Come on out and try our new MAPLE BOURBON sausage!

We’ve worked hard on perfecting this recipe, and after several test batches, it is perfect and ready to roll out! Our newest sausage variety- MAPLE BOURBON- will be available for purchase at this weekend’s markets, or for farm gate pickup.

This decadent premium linked sausage contains generous amounts of real maple syrup and Wild Turkey 101 bourbon. We hope to eventually work with a local Upstate distillery and use their bourbon, but for now, we opted for familiarity! Blended with our rare breed heritage Kunekune pork, herbs and spices.

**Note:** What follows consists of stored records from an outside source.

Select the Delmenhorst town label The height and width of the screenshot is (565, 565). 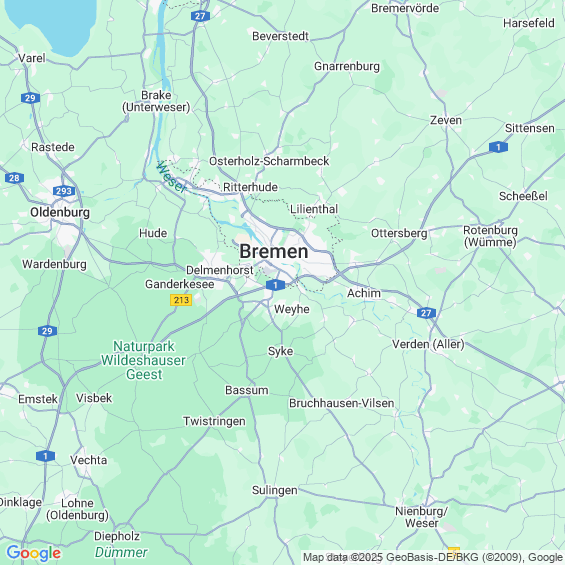click(219, 270)
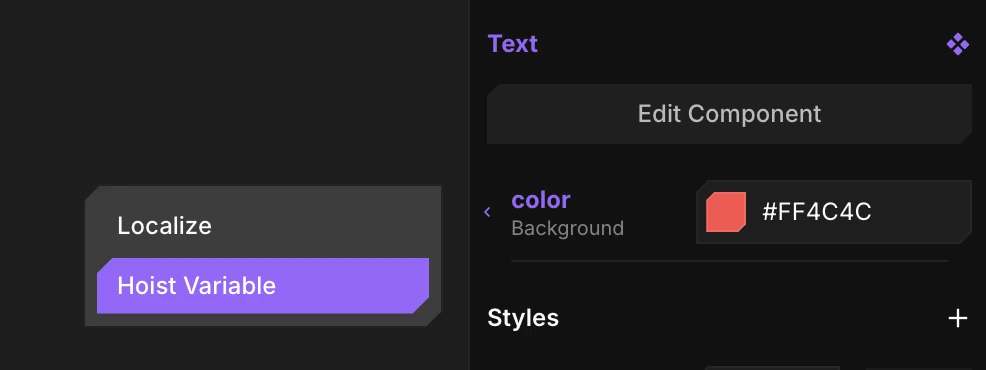Viewport: 986px width, 370px height.
Task: Click the Text component title
Action: (x=512, y=44)
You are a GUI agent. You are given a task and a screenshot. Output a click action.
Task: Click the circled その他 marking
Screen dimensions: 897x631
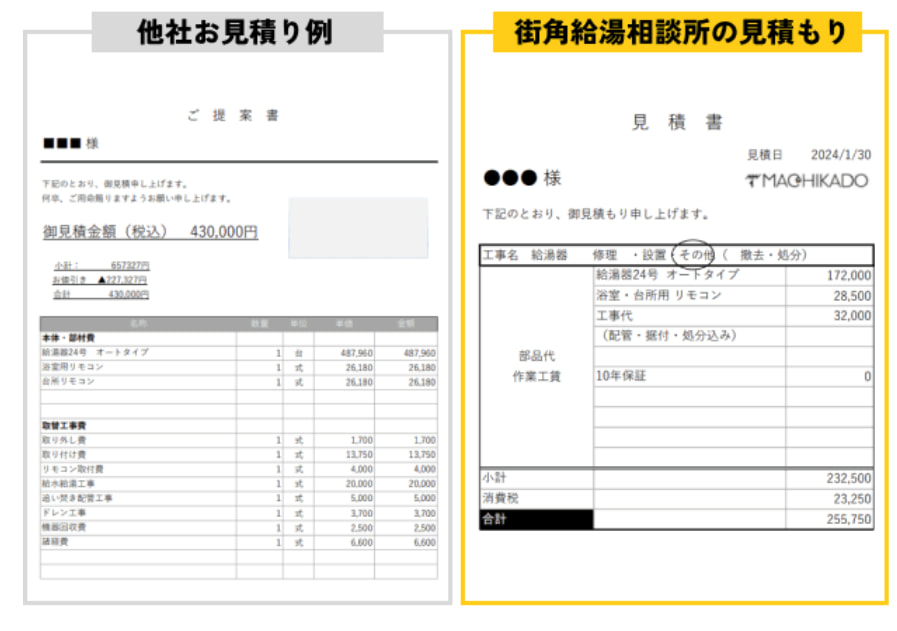pos(694,254)
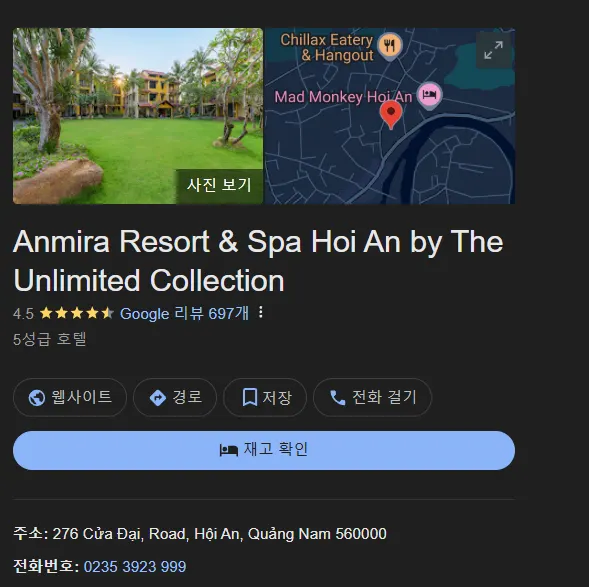Click the Chillax Eatery & Hangout map label

pos(327,47)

We’ll be cooking up samples at both the Foothills Heritage Market on Saturday morning (Westminster SC) and at the Pumpkintown Farmers Market in Pumpkintown SC near Table Rock, from 1:30 to 5 PM in the afternoon.

We’ll also have our other sausage varieties:

Dante’s Delicata- sweet italian sausage with asiago cheese & spinach

Giuseppe’s Garlic & Sweet Onion

Mild traditional sage breakfast links

And of course, a full range of pork cuts!

See you there!!!

#thinkoconee #oconeecounty #pickenscounty#takemetopickens #kunekunepork #heritagepork#putporkonyourfork #adifferentkindofpigadifferentkindofpork

Our First Proprietary Linked Sausage Now Available… “Dante’s Delicata”

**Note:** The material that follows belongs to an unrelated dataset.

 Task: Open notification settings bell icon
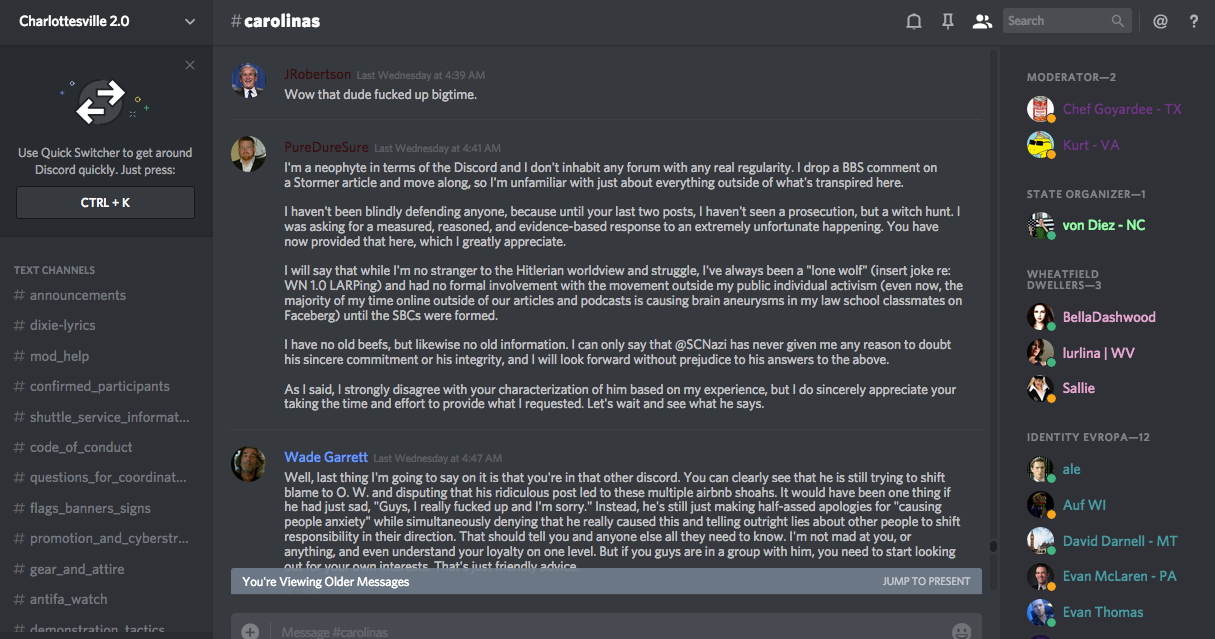point(913,21)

Check out our newest premium sausage, available at the weekly Pumpkintown Market Farmers Market, or farm gate pickup!

This is “Dante’s Delicata“, a sweet Italian sausage with Asiago cheese and organic spinach, pork provided by our rare breed heritage Kunekune pigs.

It’s named after my Grandfather, Dante Calderan (shown pictured as a young boy in Corva, Italy, with my Great Grandmother Augusta)

A range of package sizes are available, with larger sizes being a sausage wheel.

USDA processed and packed by Foster’s Meats, Inc.

 

Saturday Market at the Pumpkintown Mountain Farmers Market

We started doing our first farmers market this year, and it’s been a wonderful experience thus far! You can find us every Saturday afternoon through September, at the Pumpkintown Opry on Highway 11, near Table Rock. This is a wonderful venue for a market, and the Opry Cafe has delicious lunches, coffees and ice cream to enjoy. In our hot summer weather, being able to attend a market in the mountains and under a beautiful shady porch, is a joy!

It’s truly wonderful to connect with all of you in person and be able to share what we’re so passionate about- providing heritage and heirloom nourishment to our community, which allows us to focus on our breed and seed conservation efforts!

Every time a piece of pork goes from our hands to yours, I’m truly excited about the potential to turn others on to just how wonderful and unique this pork is, and how rare breed animals must be utilized in order to be saved.